O encontro ocorreu à noite e marcou o primeiro momento coletivo com os moradores, fortalecendo vínculos e o senso de comunidade entre eles. (Foto: Divulgação)

A equipe do Centro de Referência de Assistência Social (CRAS) realizou uma reunião com as 15 famílias beneficiadas pelo Conjunto Habitacional Bem Viver, dando início ao trabalho técnico social que será desenvolvido ao longo do ano. O encontro ocorreu à noite e marcou o primeiro momento coletivo com os moradores.

De acordo com a assistente social Kellin Dal Ri, o objetivo vai além da entrega das casas: “O nosso objetivo é trabalhar com as famílias não apenas o ganhar a habitação, mas desenvolver todo um trabalho para a convivência coletiva”, explica. Todas as famílias participaram com ao menos um representante, com exceção de uma, que não pôde comparecer por motivo de saúde.

A psicóloga Jackline Appio também participou da condução do encontro como facilitadora e conta que neste primeiro encontro apresentaram aos participantes o que é o projeto e como irá funcionar. Ela destaca que a metodologia prevê diálogo aberto, escuta ativa e definição conjunta dos temas a serem trabalhados. A proposta não é fazer palestras, mas facilitar conversas sobre demandas reais das famílias.
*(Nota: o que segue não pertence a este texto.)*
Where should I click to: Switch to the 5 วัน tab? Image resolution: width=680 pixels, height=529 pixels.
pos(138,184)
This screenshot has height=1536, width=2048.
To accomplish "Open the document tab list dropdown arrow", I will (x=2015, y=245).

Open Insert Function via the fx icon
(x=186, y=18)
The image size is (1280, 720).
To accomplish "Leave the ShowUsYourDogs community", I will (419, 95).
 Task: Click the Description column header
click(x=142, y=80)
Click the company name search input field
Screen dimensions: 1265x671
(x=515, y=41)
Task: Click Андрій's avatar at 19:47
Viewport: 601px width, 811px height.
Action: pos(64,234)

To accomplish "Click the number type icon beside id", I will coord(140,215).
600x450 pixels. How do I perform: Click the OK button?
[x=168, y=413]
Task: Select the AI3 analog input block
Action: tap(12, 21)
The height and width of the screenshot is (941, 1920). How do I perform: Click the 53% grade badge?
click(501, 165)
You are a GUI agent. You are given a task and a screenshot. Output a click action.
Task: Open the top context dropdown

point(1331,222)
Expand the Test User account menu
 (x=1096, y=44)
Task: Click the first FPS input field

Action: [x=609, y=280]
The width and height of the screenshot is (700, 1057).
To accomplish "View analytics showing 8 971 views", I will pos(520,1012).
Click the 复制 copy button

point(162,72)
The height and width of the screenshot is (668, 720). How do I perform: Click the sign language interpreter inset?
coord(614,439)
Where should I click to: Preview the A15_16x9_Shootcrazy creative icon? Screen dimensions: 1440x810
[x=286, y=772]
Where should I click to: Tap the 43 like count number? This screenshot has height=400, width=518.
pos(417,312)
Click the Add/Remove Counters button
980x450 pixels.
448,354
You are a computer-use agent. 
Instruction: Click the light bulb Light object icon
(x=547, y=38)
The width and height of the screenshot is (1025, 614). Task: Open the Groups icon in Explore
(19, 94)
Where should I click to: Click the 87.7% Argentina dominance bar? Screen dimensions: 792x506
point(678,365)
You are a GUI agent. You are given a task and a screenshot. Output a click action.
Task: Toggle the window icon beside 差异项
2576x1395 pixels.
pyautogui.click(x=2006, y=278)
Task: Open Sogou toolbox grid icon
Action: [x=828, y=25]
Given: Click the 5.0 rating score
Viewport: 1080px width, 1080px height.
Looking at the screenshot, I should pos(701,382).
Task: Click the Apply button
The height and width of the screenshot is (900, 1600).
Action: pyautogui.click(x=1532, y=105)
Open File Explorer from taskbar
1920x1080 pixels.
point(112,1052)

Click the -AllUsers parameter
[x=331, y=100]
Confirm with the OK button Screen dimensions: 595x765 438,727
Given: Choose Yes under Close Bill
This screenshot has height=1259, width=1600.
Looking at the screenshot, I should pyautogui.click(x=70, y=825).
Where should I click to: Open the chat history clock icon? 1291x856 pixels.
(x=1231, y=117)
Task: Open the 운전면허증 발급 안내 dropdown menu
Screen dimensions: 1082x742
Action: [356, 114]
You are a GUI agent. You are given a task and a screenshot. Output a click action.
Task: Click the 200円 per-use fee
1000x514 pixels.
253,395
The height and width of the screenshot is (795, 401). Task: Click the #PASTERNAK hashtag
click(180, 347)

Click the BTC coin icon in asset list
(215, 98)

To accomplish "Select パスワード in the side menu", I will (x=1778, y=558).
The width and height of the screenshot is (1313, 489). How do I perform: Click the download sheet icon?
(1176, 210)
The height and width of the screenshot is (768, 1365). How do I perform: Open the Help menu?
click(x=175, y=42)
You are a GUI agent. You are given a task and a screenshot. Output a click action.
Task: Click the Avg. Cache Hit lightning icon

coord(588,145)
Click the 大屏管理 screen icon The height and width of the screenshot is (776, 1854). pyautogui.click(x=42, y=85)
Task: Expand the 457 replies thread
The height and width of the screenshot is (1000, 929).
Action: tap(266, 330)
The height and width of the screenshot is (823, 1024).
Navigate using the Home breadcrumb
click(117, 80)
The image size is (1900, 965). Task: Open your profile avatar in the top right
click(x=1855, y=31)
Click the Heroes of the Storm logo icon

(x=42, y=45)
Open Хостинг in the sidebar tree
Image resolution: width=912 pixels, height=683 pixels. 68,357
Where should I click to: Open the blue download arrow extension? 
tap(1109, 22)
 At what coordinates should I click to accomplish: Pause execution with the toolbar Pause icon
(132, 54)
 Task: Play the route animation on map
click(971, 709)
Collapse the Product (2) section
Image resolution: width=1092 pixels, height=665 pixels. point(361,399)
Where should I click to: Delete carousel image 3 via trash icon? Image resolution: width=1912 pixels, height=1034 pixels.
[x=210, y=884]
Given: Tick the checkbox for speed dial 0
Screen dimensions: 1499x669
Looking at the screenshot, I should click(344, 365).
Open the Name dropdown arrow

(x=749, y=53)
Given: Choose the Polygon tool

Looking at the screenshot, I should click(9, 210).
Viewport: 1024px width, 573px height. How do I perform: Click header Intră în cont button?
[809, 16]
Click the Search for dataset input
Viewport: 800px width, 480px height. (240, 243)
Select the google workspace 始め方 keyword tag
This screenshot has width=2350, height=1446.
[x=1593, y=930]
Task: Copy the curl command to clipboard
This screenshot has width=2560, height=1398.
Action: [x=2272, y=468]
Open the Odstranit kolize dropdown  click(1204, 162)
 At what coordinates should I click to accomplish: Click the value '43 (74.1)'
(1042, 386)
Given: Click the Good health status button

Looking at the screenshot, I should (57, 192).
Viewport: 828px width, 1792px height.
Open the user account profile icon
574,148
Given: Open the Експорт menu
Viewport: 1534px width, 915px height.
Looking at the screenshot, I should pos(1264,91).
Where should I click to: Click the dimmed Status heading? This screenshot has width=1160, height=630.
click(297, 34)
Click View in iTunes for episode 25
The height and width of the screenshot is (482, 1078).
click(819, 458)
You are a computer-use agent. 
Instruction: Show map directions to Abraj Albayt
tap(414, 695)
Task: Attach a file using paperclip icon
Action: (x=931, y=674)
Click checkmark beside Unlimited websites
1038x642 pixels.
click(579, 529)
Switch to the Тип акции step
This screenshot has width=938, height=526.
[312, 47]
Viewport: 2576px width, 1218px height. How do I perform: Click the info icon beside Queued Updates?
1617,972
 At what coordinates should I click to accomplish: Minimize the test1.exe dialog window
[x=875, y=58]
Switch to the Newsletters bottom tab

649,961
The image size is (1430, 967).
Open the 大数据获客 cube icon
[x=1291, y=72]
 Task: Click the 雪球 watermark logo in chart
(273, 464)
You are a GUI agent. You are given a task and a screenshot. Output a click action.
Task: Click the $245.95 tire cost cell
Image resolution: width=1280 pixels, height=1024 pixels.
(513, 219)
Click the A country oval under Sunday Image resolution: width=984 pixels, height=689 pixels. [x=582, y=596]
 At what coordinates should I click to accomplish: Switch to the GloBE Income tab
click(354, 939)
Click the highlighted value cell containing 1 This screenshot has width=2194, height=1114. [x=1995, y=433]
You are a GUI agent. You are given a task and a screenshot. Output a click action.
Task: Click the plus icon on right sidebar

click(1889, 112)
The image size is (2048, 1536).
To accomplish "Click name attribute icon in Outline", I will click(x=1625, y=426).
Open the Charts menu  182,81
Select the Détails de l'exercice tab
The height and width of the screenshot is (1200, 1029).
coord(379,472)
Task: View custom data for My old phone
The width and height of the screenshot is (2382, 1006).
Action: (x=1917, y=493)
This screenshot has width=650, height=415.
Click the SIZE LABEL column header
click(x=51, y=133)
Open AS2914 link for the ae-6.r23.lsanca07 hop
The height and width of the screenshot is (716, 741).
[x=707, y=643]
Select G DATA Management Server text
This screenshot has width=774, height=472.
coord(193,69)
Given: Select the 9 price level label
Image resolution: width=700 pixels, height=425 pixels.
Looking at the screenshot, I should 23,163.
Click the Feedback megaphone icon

O acompanhamento será mensal, com reuniões coletivas e atendimentos domiciliares conforme a necessidade. Entre os temas já apontados estão geração de trabalho e renda, educação ambiental, acesso a programas sociais e fortalecimento dos vínculos comunitários.

Para o próximo encontro, a equipe pretende desenvolver uma oficina prática voltada à organização da área verde do conjunto. A ideia é unir orientação técnica e participação direta das famílias, incentivando o cuidado com o espaço comum e reforçando o sentimento de comunidade. “É o que eles sentem de necessidade e o que nós percebemos como necessidade, vai ser a primeira coisa que vamos correr atrás e conforme o trabalho vai acontecendo, a gente também vai levantando o que é de demanda”, explica Kellin.